Could you pull out the lines from the one containing "Given: Expand the Trackers row chevron" through the one containing "Looking at the screenshot, I should 363,225.", copying them word for word?

# Dataset rows:
□ □ □ □ □
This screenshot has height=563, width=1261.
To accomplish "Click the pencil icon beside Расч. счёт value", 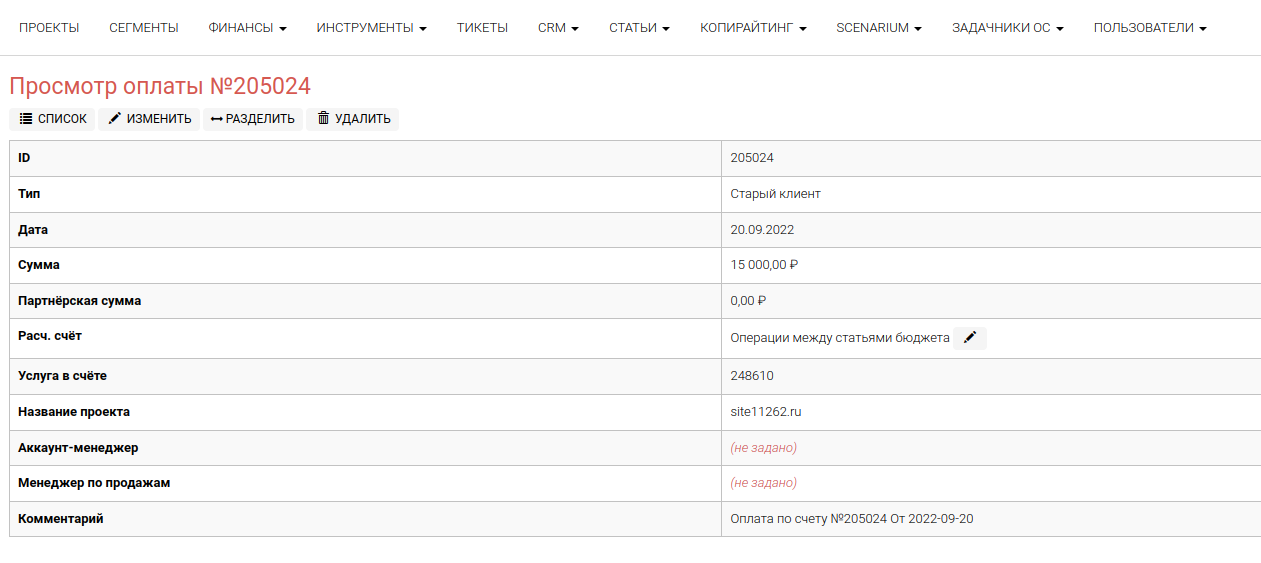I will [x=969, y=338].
□ □ □ □ □
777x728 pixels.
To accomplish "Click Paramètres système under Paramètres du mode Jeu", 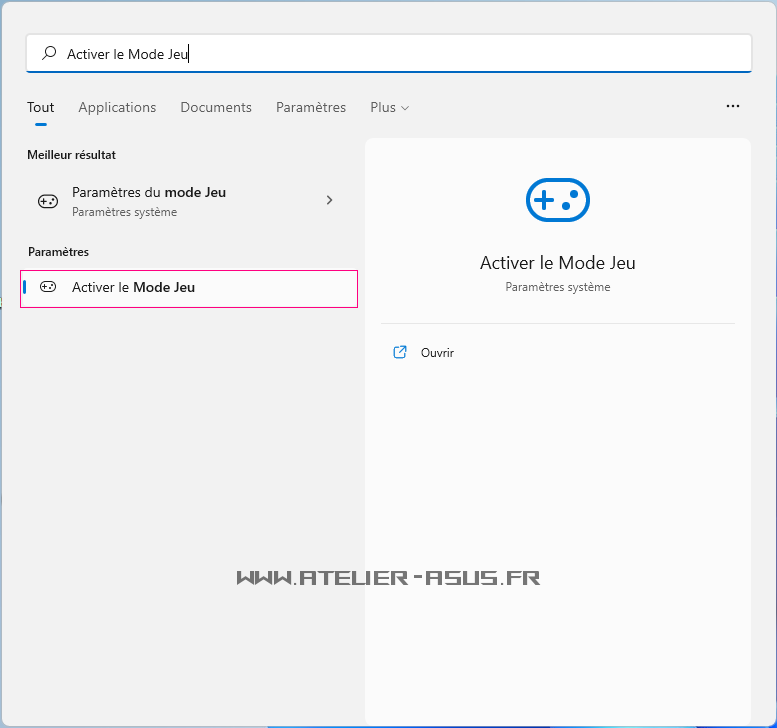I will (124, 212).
□ □ □ □ □
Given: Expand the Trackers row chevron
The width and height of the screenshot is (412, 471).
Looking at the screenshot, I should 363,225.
□ □ □ □ □
# Final answer:
Given: Expand the Trackers row chevron
The width and height of the screenshot is (412, 471).
Looking at the screenshot, I should 363,225.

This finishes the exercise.